▸ **WHAT YOU ARE ASKED TO DO**:
A complete, exact retyping of the data below is required.
★ ★ ★ ★ ★ ★ ★
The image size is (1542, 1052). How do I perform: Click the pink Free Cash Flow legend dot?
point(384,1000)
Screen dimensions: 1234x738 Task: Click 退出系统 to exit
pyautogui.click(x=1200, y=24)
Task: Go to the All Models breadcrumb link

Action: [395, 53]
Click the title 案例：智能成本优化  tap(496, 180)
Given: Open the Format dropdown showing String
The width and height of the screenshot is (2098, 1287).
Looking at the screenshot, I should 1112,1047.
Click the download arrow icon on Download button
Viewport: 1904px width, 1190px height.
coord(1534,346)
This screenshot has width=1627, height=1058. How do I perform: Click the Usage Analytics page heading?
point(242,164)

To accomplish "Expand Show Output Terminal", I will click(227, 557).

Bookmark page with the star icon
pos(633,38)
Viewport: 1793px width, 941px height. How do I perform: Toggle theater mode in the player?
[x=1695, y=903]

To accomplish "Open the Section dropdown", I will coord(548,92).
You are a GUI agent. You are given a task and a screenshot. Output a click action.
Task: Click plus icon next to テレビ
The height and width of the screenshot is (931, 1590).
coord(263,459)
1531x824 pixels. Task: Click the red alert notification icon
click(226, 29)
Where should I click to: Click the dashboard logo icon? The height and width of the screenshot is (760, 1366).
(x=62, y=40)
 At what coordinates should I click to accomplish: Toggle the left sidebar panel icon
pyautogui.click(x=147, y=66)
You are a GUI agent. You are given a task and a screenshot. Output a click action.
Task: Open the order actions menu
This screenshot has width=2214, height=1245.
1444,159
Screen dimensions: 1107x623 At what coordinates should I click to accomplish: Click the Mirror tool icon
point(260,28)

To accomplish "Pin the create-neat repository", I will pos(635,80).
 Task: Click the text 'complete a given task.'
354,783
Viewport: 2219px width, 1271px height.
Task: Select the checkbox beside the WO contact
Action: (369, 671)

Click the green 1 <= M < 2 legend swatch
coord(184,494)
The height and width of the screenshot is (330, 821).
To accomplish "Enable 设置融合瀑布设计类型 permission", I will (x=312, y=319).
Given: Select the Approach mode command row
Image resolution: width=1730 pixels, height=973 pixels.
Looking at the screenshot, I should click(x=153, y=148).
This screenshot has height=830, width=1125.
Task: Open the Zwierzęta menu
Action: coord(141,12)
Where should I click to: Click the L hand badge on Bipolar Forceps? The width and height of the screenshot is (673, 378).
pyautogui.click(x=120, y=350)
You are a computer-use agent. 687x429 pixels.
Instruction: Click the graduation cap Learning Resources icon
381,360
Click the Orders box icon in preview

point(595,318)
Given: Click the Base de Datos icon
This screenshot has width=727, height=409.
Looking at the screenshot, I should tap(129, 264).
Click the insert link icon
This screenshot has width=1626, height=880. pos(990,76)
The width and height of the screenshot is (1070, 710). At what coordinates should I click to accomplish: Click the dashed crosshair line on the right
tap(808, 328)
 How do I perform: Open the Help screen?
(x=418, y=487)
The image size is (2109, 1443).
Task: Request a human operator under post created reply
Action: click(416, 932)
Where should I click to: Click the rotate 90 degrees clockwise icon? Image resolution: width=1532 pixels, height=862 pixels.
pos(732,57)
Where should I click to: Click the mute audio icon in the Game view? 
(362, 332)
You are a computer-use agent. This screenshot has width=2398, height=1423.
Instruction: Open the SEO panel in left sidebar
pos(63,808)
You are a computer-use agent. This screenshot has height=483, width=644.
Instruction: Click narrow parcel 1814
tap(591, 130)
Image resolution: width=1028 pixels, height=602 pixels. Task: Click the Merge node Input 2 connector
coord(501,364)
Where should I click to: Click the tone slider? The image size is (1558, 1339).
★ ★ ★ ★ ★ ★ ★
▸ **YOUR SOLUTION**:
The image size is (1542, 1052). How do I perform: Click the pink Free Cash Flow legend dot?
point(384,1000)
Screen dimensions: 1234x738 Task: Click 退出系统 to exit
pyautogui.click(x=1200, y=24)
Task: Go to the All Models breadcrumb link

Action: [395, 53]
Click the title 案例：智能成本优化  tap(496, 180)
Given: Open the Format dropdown showing String
The width and height of the screenshot is (2098, 1287).
Looking at the screenshot, I should 1112,1047.
Click the download arrow icon on Download button
Viewport: 1904px width, 1190px height.
coord(1534,346)
This screenshot has width=1627, height=1058. How do I perform: Click the Usage Analytics page heading?
point(242,164)

To accomplish "Expand Show Output Terminal", I will click(227, 557).

Bookmark page with the star icon
pos(633,38)
Viewport: 1793px width, 941px height. How do I perform: Toggle theater mode in the player?
[x=1695, y=903]

To accomplish "Open the Section dropdown", I will coord(548,92).
You are a GUI agent. You are given a task and a screenshot. Output a click action.
Task: Click plus icon next to テレビ
The height and width of the screenshot is (931, 1590).
coord(263,459)
1531x824 pixels. Task: Click the red alert notification icon
click(226, 29)
Where should I click to: Click the dashboard logo icon? The height and width of the screenshot is (760, 1366).
(x=62, y=40)
 At what coordinates should I click to accomplish: Toggle the left sidebar panel icon
pyautogui.click(x=147, y=66)
You are a GUI agent. You are given a task and a screenshot. Output a click action.
Task: Open the order actions menu
This screenshot has width=2214, height=1245.
1444,159
Screen dimensions: 1107x623 At what coordinates should I click to accomplish: Click the Mirror tool icon
point(260,28)

To accomplish "Pin the create-neat repository", I will pos(635,80).
 Task: Click the text 'complete a given task.'
354,783
Viewport: 2219px width, 1271px height.
Task: Select the checkbox beside the WO contact
Action: (369, 671)

Click the green 1 <= M < 2 legend swatch
coord(184,494)
The height and width of the screenshot is (330, 821).
To accomplish "Enable 设置融合瀑布设计类型 permission", I will (x=312, y=319).
Given: Select the Approach mode command row
Image resolution: width=1730 pixels, height=973 pixels.
Looking at the screenshot, I should click(x=153, y=148).
This screenshot has height=830, width=1125.
Task: Open the Zwierzęta menu
Action: coord(141,12)
Where should I click to: Click the L hand badge on Bipolar Forceps? The width and height of the screenshot is (673, 378).
pyautogui.click(x=120, y=350)
You are a computer-use agent. 687x429 pixels.
Instruction: Click the graduation cap Learning Resources icon
381,360
Click the Orders box icon in preview

point(595,318)
Given: Click the Base de Datos icon
This screenshot has width=727, height=409.
Looking at the screenshot, I should tap(129, 264).
Click the insert link icon
This screenshot has width=1626, height=880. pos(990,76)
The width and height of the screenshot is (1070, 710). At what coordinates should I click to accomplish: Click the dashed crosshair line on the right
tap(808, 328)
 How do I perform: Open the Help screen?
(x=418, y=487)
The image size is (2109, 1443).
Task: Request a human operator under post created reply
Action: click(416, 932)
Where should I click to: Click the rotate 90 degrees clockwise icon? Image resolution: width=1532 pixels, height=862 pixels.
pos(732,57)
Where should I click to: Click the mute audio icon in the Game view? 
(362, 332)
You are a computer-use agent. This screenshot has width=2398, height=1423.
Instruction: Open the SEO panel in left sidebar
pos(63,808)
You are a computer-use agent. This screenshot has height=483, width=644.
Instruction: Click narrow parcel 1814
tap(591, 130)
Image resolution: width=1028 pixels, height=602 pixels. Task: Click the Merge node Input 2 connector
coord(501,364)
Where should I click to: Click the tone slider? The image size is (1558, 1339).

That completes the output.